[Saved data entries]
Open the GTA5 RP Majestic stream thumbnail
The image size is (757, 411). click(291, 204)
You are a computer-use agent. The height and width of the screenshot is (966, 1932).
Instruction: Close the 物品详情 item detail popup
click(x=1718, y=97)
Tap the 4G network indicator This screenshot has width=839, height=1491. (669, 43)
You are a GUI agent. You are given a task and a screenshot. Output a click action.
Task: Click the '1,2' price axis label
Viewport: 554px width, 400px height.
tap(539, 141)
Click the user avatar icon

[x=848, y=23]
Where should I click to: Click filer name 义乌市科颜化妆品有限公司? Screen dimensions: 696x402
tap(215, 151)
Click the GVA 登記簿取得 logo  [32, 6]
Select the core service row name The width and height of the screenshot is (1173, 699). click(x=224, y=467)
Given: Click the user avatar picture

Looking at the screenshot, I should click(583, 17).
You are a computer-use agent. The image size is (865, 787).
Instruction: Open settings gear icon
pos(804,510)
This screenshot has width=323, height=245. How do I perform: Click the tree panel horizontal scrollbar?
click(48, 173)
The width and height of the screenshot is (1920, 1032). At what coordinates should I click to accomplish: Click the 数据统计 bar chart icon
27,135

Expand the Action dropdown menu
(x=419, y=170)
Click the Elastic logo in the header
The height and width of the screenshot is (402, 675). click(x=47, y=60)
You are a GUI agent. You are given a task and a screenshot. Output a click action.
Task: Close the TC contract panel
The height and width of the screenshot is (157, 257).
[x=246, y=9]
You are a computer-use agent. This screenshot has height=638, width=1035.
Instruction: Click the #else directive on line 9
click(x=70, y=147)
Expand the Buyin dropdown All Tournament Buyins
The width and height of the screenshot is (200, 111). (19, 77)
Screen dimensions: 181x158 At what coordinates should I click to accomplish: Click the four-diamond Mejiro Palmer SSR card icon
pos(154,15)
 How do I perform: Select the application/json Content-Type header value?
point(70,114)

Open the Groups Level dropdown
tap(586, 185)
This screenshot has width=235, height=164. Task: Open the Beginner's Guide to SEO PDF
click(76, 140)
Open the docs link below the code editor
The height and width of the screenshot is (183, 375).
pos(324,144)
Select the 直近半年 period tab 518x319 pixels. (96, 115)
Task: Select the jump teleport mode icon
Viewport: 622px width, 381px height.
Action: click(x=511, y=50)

[Problem]:
Your task is to retype the records precisely as they stand.

[Output for this task]:
Open the GTA5 RP Majestic stream thumbnail
The image size is (757, 411). click(291, 204)
You are a computer-use agent. The height and width of the screenshot is (966, 1932).
Instruction: Close the 物品详情 item detail popup
click(x=1718, y=97)
Tap the 4G network indicator This screenshot has width=839, height=1491. (669, 43)
You are a GUI agent. You are given a task and a screenshot. Output a click action.
Task: Click the '1,2' price axis label
Viewport: 554px width, 400px height.
tap(539, 141)
Click the user avatar icon

[x=848, y=23]
Where should I click to: Click filer name 义乌市科颜化妆品有限公司? Screen dimensions: 696x402
tap(215, 151)
Click the GVA 登記簿取得 logo  [32, 6]
Select the core service row name The width and height of the screenshot is (1173, 699). click(x=224, y=467)
Given: Click the user avatar picture

Looking at the screenshot, I should click(583, 17).
You are a computer-use agent. The image size is (865, 787).
Instruction: Open settings gear icon
pos(804,510)
This screenshot has width=323, height=245. How do I perform: Click the tree panel horizontal scrollbar?
click(48, 173)
The width and height of the screenshot is (1920, 1032). At what coordinates should I click to accomplish: Click the 数据统计 bar chart icon
27,135

Expand the Action dropdown menu
(x=419, y=170)
Click the Elastic logo in the header
The height and width of the screenshot is (402, 675). click(x=47, y=60)
You are a GUI agent. You are given a task and a screenshot. Output a click action.
Task: Close the TC contract panel
The height and width of the screenshot is (157, 257).
[x=246, y=9]
You are a computer-use agent. This screenshot has height=638, width=1035.
Instruction: Click the #else directive on line 9
click(x=70, y=147)
Expand the Buyin dropdown All Tournament Buyins
The width and height of the screenshot is (200, 111). (19, 77)
Screen dimensions: 181x158 At what coordinates should I click to accomplish: Click the four-diamond Mejiro Palmer SSR card icon
pos(154,15)
 How do I perform: Select the application/json Content-Type header value?
point(70,114)

Open the Groups Level dropdown
tap(586, 185)
This screenshot has width=235, height=164. Task: Open the Beginner's Guide to SEO PDF
click(76, 140)
Open the docs link below the code editor
The height and width of the screenshot is (183, 375).
pos(324,144)
Select the 直近半年 period tab 518x319 pixels. (96, 115)
Task: Select the jump teleport mode icon
Viewport: 622px width, 381px height.
Action: click(x=511, y=50)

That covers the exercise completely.